President Xi Jinping’s absence too was construed by sections of the Indian media as an attempt by the Chinese leadership to snub Modi. Whether true or not, this perception reflects the state of India-China relationship today, and the G20 is not in a position to do much about it.

Tensions with Canada too came to the fore with reports quoting Modi as having charged his counterpart Justin Trudeau of allowing anti-India activities in his country and the lack of any restraints on Khalistani separatists there.

G20 now has an outsized agenda

Even before the G20 summit came to India, there was a growing perception that the G20 had turned into an organisation with an outsized agenda that had nothing to show for itself in recent years. The issues facing the G20 emerged in the years after the heady success in dealing with the 2008 global economic crash. Its response to the Covid pandemic is considered below par.

According to a backgrounder by the US-based Council on Foreign Relations, “while one of the group’s most impressive achievements was its robust response to the 2008 financial crisis, its cohesion has since frayed, and analysts have criticised its lacklustre response to the COVID-19 pandemic.”

There has even been criticism that the G20 was trying to compete with the United Nations rather than working with the organisation.

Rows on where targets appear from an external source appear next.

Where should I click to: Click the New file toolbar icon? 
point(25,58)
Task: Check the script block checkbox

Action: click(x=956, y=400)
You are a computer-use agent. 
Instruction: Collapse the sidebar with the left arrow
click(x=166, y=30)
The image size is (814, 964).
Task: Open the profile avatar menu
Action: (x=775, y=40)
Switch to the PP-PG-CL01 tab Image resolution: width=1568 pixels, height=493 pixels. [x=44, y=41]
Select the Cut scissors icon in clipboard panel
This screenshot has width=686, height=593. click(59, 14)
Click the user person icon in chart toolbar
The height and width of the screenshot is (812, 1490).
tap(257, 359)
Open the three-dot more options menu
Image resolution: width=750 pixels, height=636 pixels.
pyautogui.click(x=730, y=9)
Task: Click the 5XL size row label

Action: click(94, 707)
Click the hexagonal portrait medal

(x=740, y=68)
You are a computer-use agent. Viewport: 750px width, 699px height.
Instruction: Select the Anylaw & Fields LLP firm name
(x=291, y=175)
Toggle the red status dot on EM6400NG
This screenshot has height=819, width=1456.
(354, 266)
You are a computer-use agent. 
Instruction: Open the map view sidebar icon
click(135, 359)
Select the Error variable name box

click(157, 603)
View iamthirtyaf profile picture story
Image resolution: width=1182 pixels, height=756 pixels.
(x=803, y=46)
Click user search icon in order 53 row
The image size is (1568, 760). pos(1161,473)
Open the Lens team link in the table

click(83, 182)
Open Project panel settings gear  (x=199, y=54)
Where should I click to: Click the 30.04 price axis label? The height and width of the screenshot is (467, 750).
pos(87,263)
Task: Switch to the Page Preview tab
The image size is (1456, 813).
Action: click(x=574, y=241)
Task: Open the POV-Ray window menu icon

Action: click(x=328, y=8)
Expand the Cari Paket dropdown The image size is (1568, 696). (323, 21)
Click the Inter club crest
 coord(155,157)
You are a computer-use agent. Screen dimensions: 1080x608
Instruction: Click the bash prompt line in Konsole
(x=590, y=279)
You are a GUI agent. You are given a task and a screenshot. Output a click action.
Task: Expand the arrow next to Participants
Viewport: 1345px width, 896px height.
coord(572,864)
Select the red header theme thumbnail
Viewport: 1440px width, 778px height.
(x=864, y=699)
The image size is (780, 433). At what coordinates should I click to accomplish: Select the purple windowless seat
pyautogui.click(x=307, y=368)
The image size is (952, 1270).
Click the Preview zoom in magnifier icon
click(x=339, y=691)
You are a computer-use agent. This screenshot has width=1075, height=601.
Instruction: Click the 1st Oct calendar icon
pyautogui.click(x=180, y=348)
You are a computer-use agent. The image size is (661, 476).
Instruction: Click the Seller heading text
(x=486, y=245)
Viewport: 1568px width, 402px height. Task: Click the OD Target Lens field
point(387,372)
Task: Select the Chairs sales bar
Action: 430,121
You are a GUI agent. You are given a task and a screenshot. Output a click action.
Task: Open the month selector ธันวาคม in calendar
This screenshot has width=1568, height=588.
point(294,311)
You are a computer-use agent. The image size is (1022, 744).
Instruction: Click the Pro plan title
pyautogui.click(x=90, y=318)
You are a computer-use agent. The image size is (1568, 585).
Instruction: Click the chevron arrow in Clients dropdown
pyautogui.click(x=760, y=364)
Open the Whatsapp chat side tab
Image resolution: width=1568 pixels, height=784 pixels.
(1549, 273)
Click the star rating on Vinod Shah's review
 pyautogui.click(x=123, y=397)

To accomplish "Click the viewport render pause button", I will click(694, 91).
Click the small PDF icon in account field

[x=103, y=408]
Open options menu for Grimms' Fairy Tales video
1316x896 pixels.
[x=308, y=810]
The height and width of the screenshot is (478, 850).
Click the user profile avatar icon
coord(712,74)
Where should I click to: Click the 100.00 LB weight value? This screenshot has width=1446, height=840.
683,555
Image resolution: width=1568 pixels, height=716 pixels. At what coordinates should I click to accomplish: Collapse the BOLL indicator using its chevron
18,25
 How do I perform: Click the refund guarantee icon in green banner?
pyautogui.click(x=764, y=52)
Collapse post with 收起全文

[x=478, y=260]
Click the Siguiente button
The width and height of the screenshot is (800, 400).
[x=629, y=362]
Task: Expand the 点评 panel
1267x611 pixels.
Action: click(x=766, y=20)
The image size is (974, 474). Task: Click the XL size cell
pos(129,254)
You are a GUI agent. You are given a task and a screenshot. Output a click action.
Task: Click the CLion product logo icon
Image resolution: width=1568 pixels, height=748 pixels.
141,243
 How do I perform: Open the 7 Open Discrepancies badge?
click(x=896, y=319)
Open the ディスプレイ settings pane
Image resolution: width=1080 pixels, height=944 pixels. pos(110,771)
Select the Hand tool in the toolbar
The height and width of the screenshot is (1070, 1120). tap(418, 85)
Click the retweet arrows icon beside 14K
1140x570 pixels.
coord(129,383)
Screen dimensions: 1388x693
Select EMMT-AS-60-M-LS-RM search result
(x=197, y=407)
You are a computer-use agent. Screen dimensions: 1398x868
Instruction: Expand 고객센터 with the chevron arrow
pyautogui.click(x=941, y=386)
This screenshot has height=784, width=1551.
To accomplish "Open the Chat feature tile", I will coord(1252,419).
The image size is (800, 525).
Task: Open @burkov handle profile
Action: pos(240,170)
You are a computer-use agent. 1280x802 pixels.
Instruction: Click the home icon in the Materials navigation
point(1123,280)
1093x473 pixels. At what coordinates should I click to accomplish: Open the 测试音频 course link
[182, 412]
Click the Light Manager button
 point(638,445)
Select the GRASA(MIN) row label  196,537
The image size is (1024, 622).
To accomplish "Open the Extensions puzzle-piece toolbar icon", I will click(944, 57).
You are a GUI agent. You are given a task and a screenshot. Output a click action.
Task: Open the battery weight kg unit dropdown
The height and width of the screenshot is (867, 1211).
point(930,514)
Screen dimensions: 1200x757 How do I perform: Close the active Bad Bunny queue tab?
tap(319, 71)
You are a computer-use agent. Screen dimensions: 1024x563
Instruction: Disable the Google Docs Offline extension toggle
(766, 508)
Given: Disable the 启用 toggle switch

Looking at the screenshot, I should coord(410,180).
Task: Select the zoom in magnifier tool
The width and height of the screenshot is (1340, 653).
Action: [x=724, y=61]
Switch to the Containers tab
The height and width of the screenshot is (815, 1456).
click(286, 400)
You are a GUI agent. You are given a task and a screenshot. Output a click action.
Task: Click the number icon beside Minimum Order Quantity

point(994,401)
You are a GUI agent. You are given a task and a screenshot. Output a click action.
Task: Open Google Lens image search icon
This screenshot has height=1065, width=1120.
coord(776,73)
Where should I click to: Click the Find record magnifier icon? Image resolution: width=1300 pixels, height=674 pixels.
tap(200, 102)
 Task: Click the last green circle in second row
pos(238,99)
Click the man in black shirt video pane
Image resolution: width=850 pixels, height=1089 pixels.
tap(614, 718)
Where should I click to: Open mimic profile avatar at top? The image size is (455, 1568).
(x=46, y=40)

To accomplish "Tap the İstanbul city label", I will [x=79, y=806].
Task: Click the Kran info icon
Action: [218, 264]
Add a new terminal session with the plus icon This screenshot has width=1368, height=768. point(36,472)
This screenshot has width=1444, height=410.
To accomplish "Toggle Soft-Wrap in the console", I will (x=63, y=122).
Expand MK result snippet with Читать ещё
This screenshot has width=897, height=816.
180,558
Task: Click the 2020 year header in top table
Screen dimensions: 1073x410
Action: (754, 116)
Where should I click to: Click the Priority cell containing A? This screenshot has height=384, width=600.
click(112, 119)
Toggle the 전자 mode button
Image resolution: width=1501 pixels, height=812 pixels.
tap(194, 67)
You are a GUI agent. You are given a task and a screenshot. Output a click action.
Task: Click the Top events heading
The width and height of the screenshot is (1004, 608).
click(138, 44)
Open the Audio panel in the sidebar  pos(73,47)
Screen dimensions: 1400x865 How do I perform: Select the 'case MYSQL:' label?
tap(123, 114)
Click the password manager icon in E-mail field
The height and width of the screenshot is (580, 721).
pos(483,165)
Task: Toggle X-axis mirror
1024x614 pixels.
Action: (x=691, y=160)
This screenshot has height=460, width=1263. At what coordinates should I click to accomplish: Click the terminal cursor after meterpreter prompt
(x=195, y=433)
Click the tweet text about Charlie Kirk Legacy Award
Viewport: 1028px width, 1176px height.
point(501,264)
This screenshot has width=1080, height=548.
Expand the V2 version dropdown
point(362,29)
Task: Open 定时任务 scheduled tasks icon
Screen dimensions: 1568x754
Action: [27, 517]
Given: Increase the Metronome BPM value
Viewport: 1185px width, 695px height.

The ennui and the fall in credibility of the UN is a different issue with its own set of reasons. But the G20 looks like heading that way. It is not the G20 alone. Even organisations like BRICS and the SCO (Shanghai Cooperation Organisation), where China has tried to dominate, are in danger of coming apart given the conflicting interests of the group’s members.

The world is staring at polarisation and divisiveness at various levels - US vs China, India vs China, Russia vs US-led West, and of course, Russia vs Ukraine, among others. Whether it is a time for war or not, one doesn’t know, but clearly, this is not the time for multilateralism.